Target pointing data
-=-=-=-=-

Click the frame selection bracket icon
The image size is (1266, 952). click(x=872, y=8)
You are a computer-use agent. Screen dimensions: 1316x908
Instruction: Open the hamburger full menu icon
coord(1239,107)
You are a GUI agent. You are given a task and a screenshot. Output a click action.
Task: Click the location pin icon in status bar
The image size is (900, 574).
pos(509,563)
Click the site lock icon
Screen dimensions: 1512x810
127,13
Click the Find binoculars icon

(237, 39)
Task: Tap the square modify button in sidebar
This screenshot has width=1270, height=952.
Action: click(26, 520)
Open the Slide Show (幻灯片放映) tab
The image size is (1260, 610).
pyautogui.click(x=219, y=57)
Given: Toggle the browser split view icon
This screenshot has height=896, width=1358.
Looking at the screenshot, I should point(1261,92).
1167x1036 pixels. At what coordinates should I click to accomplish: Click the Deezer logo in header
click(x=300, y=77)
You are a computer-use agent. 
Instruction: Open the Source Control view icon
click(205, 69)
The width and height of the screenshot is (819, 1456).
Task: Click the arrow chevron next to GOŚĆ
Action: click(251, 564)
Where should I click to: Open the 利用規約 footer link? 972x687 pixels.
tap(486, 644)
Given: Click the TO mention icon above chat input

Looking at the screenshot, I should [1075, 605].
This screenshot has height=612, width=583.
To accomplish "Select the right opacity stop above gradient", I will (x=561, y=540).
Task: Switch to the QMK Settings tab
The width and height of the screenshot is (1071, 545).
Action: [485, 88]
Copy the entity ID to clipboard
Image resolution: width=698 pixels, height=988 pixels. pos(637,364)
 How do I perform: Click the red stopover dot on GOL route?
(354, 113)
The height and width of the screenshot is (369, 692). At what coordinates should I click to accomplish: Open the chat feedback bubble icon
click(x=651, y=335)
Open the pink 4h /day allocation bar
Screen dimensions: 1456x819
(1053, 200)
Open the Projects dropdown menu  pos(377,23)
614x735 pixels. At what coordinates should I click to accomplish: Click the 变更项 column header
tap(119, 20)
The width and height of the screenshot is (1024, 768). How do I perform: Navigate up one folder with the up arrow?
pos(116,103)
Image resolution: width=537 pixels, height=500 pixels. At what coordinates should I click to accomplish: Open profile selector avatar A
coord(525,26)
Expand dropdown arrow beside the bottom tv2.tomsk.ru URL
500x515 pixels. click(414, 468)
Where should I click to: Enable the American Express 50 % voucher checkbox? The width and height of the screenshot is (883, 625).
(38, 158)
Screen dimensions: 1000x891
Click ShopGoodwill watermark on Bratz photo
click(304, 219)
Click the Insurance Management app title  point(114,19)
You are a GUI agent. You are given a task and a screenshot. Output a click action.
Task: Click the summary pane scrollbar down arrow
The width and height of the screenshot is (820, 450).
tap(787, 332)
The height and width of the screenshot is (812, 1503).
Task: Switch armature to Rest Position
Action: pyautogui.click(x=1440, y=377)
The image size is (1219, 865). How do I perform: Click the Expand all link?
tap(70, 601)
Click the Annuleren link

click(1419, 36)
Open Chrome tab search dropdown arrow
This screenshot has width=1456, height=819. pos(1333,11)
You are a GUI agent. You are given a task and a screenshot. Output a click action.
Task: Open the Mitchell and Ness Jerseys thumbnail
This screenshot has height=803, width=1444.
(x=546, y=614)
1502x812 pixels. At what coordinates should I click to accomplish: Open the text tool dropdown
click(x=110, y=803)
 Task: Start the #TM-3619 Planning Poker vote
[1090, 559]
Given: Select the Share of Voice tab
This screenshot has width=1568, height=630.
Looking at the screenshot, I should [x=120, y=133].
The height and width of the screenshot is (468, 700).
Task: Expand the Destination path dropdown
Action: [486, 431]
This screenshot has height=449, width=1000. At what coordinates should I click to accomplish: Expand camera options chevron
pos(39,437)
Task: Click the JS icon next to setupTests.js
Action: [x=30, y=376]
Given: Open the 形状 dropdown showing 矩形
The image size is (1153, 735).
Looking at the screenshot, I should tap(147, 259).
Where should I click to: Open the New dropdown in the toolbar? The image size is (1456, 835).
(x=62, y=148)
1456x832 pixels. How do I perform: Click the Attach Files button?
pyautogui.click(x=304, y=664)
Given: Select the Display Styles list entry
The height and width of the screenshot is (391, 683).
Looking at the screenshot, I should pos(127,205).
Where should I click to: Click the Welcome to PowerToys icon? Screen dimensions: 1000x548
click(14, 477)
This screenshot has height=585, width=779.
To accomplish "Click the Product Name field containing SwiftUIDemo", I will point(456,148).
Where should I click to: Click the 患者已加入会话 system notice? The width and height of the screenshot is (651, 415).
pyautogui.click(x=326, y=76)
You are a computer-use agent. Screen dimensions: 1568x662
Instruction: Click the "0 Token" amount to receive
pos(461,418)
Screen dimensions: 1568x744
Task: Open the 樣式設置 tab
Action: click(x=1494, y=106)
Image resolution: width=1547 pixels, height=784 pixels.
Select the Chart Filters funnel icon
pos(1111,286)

-=-=-=-=-

Task directions
Print the stretch of lines from the one containing "The height and width of the screenshot is (369, 692)." through the one containing "Action: pyautogui.click(x=1440, y=377)", both included, reproducing them exactly.

Completed task
The height and width of the screenshot is (369, 692). At what coordinates should I click to accomplish: Open the chat feedback bubble icon
click(x=651, y=335)
Open the pink 4h /day allocation bar
Screen dimensions: 1456x819
(1053, 200)
Open the Projects dropdown menu  pos(377,23)
614x735 pixels. At what coordinates should I click to accomplish: Click the 变更项 column header
tap(119, 20)
The width and height of the screenshot is (1024, 768). How do I perform: Navigate up one folder with the up arrow?
pos(116,103)
Image resolution: width=537 pixels, height=500 pixels. At what coordinates should I click to accomplish: Open profile selector avatar A
coord(525,26)
Expand dropdown arrow beside the bottom tv2.tomsk.ru URL
500x515 pixels. click(414, 468)
Where should I click to: Enable the American Express 50 % voucher checkbox? The width and height of the screenshot is (883, 625).
(38, 158)
Screen dimensions: 1000x891
Click ShopGoodwill watermark on Bratz photo
click(304, 219)
Click the Insurance Management app title  point(114,19)
You are a GUI agent. You are given a task and a screenshot. Output a click action.
Task: Click the summary pane scrollbar down arrow
The width and height of the screenshot is (820, 450).
tap(787, 332)
The height and width of the screenshot is (812, 1503).
Task: Switch armature to Rest Position
Action: pyautogui.click(x=1440, y=377)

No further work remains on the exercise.